* [About this task] I would like you to restate each record word for word.

Stored records:
/---
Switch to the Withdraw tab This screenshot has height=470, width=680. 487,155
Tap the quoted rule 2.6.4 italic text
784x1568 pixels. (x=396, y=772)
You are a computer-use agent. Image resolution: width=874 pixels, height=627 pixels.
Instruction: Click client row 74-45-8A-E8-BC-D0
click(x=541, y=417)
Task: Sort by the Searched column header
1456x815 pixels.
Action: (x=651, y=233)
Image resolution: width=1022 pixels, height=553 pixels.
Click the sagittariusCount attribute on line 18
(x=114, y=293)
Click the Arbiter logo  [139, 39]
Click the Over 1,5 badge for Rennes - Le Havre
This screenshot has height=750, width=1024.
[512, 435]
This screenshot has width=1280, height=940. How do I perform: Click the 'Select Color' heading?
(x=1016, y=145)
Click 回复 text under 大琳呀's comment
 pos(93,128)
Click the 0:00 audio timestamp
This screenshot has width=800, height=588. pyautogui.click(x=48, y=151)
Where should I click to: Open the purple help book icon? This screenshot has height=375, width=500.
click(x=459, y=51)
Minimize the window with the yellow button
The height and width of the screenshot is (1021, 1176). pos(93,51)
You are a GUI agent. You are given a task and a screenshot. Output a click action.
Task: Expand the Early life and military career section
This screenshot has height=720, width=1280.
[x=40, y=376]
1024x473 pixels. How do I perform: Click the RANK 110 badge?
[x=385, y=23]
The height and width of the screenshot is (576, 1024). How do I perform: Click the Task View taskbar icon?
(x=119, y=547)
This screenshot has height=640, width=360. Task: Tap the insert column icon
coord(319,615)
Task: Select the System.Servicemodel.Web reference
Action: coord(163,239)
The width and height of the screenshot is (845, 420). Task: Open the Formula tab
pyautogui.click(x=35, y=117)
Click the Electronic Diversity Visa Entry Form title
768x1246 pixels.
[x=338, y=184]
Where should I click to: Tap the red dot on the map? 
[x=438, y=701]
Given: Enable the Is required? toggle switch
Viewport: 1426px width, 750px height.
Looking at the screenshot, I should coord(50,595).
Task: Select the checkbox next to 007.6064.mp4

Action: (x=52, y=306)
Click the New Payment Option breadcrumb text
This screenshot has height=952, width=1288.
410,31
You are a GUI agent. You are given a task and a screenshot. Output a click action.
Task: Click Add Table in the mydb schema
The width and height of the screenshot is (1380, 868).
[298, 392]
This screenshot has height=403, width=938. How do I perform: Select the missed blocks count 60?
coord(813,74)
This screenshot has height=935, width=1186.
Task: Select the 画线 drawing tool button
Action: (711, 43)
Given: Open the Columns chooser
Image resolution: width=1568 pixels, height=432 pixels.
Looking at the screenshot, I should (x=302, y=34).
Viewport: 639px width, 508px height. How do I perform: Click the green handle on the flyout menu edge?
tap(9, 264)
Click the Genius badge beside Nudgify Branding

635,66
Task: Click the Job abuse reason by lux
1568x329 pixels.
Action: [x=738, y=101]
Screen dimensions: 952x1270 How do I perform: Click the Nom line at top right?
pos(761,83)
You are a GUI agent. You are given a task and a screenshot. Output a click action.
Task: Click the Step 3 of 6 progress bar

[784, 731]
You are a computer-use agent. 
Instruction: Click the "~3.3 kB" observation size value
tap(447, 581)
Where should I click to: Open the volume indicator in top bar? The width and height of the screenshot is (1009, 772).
\---
* [Solved exercise]
Switch to the Withdraw tab This screenshot has height=470, width=680. 487,155
Tap the quoted rule 2.6.4 italic text
784x1568 pixels. (x=396, y=772)
You are a computer-use agent. Image resolution: width=874 pixels, height=627 pixels.
Instruction: Click client row 74-45-8A-E8-BC-D0
click(x=541, y=417)
Task: Sort by the Searched column header
1456x815 pixels.
Action: (x=651, y=233)
Image resolution: width=1022 pixels, height=553 pixels.
Click the sagittariusCount attribute on line 18
(x=114, y=293)
Click the Arbiter logo  [139, 39]
Click the Over 1,5 badge for Rennes - Le Havre
This screenshot has height=750, width=1024.
[512, 435]
This screenshot has width=1280, height=940. How do I perform: Click the 'Select Color' heading?
(x=1016, y=145)
Click 回复 text under 大琳呀's comment
 pos(93,128)
Click the 0:00 audio timestamp
This screenshot has width=800, height=588. pyautogui.click(x=48, y=151)
Where should I click to: Open the purple help book icon? This screenshot has height=375, width=500.
click(x=459, y=51)
Minimize the window with the yellow button
The height and width of the screenshot is (1021, 1176). pos(93,51)
You are a GUI agent. You are given a task and a screenshot. Output a click action.
Task: Expand the Early life and military career section
This screenshot has height=720, width=1280.
[x=40, y=376]
1024x473 pixels. How do I perform: Click the RANK 110 badge?
[x=385, y=23]
The height and width of the screenshot is (576, 1024). How do I perform: Click the Task View taskbar icon?
(x=119, y=547)
This screenshot has height=640, width=360. Task: Tap the insert column icon
coord(319,615)
Task: Select the System.Servicemodel.Web reference
Action: coord(163,239)
The width and height of the screenshot is (845, 420). Task: Open the Formula tab
pyautogui.click(x=35, y=117)
Click the Electronic Diversity Visa Entry Form title
768x1246 pixels.
[x=338, y=184]
Where should I click to: Tap the red dot on the map? 
[x=438, y=701]
Given: Enable the Is required? toggle switch
Viewport: 1426px width, 750px height.
Looking at the screenshot, I should coord(50,595).
Task: Select the checkbox next to 007.6064.mp4

Action: (x=52, y=306)
Click the New Payment Option breadcrumb text
This screenshot has height=952, width=1288.
410,31
You are a GUI agent. You are given a task and a screenshot. Output a click action.
Task: Click Add Table in the mydb schema
The width and height of the screenshot is (1380, 868).
[298, 392]
This screenshot has height=403, width=938. How do I perform: Select the missed blocks count 60?
coord(813,74)
This screenshot has height=935, width=1186.
Task: Select the 画线 drawing tool button
Action: (711, 43)
Given: Open the Columns chooser
Image resolution: width=1568 pixels, height=432 pixels.
Looking at the screenshot, I should (x=302, y=34).
Viewport: 639px width, 508px height. How do I perform: Click the green handle on the flyout menu edge?
tap(9, 264)
Click the Genius badge beside Nudgify Branding

635,66
Task: Click the Job abuse reason by lux
1568x329 pixels.
Action: [x=738, y=101]
Screen dimensions: 952x1270 How do I perform: Click the Nom line at top right?
pos(761,83)
You are a GUI agent. You are given a task and a screenshot. Output a click action.
Task: Click the Step 3 of 6 progress bar

[784, 731]
You are a computer-use agent. 
Instruction: Click the "~3.3 kB" observation size value
tap(447, 581)
Where should I click to: Open the volume indicator in top bar? The width and height of the screenshot is (1009, 772).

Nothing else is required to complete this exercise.